Prepare all spring roll ingredients: cut mangos, carrots, red bell peppers, jalapenos, snow peas, and red onion into similar sized widths (~1/2 inch) and approximately 3-4 inches long, depending on the produce.
Soften spring roll wrappers one at a time and assemble as you go*. Assemble spring rolls by placing the following approximations in the middle of the wrapper: 3 mango slices, 3 red pepper slices, 3 carrot slices, 3 jalapeno slices, 6-8 snow pea slices, 3 red onion slices, and 1 Tablespoon cilantro. Fold in the sides of the wrapper (by the cut end of the vegetables) and roll the wrapper from one open end, tucking underneath the vegetables, and continuing to roll until the spring roll is formed (very similar to rolling a burrito).
Continue softening wrappers and filling until all ingredients have been used. Number of rolls may vary depending on how full you want to fill the rolls.

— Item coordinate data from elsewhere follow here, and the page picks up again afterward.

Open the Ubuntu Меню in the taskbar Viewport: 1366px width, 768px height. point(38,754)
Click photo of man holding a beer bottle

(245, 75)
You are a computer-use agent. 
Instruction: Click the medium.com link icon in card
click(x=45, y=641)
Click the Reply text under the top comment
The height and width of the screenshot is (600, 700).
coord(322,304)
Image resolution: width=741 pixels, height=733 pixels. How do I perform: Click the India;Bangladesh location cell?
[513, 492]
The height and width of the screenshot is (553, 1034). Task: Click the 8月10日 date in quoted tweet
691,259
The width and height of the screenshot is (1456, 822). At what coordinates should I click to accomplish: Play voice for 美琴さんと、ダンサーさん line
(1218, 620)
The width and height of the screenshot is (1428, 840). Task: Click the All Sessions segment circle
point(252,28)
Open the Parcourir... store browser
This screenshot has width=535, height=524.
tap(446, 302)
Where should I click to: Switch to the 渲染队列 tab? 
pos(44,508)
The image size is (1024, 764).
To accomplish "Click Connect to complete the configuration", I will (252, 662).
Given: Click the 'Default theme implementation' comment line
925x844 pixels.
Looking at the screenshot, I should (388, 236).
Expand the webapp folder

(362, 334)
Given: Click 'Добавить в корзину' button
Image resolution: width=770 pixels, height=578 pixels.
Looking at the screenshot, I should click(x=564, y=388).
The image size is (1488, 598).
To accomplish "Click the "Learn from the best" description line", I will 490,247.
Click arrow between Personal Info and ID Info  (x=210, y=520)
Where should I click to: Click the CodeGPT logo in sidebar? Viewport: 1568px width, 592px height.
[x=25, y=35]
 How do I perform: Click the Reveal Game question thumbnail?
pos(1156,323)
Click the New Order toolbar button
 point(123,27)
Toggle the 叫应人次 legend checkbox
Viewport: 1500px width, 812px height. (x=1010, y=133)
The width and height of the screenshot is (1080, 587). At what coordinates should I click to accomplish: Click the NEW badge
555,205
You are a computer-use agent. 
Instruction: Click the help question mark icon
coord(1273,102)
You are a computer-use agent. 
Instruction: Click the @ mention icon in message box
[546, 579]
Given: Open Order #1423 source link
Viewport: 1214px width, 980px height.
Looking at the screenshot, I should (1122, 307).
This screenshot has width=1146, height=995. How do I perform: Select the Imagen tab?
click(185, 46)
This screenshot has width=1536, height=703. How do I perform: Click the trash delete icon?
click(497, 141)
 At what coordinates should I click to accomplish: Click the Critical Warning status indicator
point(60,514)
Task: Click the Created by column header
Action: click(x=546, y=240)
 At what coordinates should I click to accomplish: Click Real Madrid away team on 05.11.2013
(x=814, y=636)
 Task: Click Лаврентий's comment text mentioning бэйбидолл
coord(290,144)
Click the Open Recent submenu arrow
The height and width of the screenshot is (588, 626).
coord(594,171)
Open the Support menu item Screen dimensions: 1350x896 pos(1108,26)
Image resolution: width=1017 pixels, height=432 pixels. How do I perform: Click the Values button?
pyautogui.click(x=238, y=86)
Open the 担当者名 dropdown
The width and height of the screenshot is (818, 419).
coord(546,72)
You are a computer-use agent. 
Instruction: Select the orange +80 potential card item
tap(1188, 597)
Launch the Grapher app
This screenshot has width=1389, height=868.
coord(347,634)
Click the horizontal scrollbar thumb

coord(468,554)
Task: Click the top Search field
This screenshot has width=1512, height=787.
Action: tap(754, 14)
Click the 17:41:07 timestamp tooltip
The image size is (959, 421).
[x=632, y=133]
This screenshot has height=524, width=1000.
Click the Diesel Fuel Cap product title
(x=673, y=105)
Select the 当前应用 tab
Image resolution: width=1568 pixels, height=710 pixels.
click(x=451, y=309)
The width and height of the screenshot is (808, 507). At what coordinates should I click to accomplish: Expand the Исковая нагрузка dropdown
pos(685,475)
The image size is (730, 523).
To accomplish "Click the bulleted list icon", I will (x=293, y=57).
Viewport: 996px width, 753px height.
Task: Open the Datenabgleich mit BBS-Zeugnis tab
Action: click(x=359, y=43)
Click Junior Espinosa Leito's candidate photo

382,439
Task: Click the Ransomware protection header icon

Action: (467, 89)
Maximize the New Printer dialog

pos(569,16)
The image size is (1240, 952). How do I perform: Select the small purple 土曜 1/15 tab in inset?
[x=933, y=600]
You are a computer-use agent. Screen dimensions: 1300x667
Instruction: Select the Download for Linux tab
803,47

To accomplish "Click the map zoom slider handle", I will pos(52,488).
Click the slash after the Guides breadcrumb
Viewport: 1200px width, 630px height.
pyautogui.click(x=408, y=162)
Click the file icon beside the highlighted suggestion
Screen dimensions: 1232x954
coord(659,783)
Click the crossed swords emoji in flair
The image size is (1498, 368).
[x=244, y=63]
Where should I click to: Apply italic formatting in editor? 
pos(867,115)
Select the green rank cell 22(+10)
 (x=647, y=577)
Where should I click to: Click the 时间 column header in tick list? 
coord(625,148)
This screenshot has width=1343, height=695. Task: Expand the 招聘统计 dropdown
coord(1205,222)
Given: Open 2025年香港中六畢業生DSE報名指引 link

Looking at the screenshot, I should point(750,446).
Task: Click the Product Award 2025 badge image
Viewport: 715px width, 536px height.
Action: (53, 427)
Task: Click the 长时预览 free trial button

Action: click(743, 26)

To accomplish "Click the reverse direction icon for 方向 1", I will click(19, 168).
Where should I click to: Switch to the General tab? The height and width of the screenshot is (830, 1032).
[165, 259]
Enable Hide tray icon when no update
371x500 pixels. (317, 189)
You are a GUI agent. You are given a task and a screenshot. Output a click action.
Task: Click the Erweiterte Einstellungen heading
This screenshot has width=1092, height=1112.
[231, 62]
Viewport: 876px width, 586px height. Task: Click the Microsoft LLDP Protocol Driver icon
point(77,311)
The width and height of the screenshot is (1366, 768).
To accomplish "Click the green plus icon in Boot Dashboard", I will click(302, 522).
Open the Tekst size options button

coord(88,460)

To soften spring roll wrapper, fill a pie pan with warm (not hot) water until the bottom is covered. Place one wrapper in at a time, moving around slightly as the paper softens. You will want to remove the wrapper just before it becomes completely flimsy (~10-15 seconds). This will ensure it won't be "over softened" and will remain easy to work with.Lay a damp paper towel over the completed spring rolls so they don't dry out.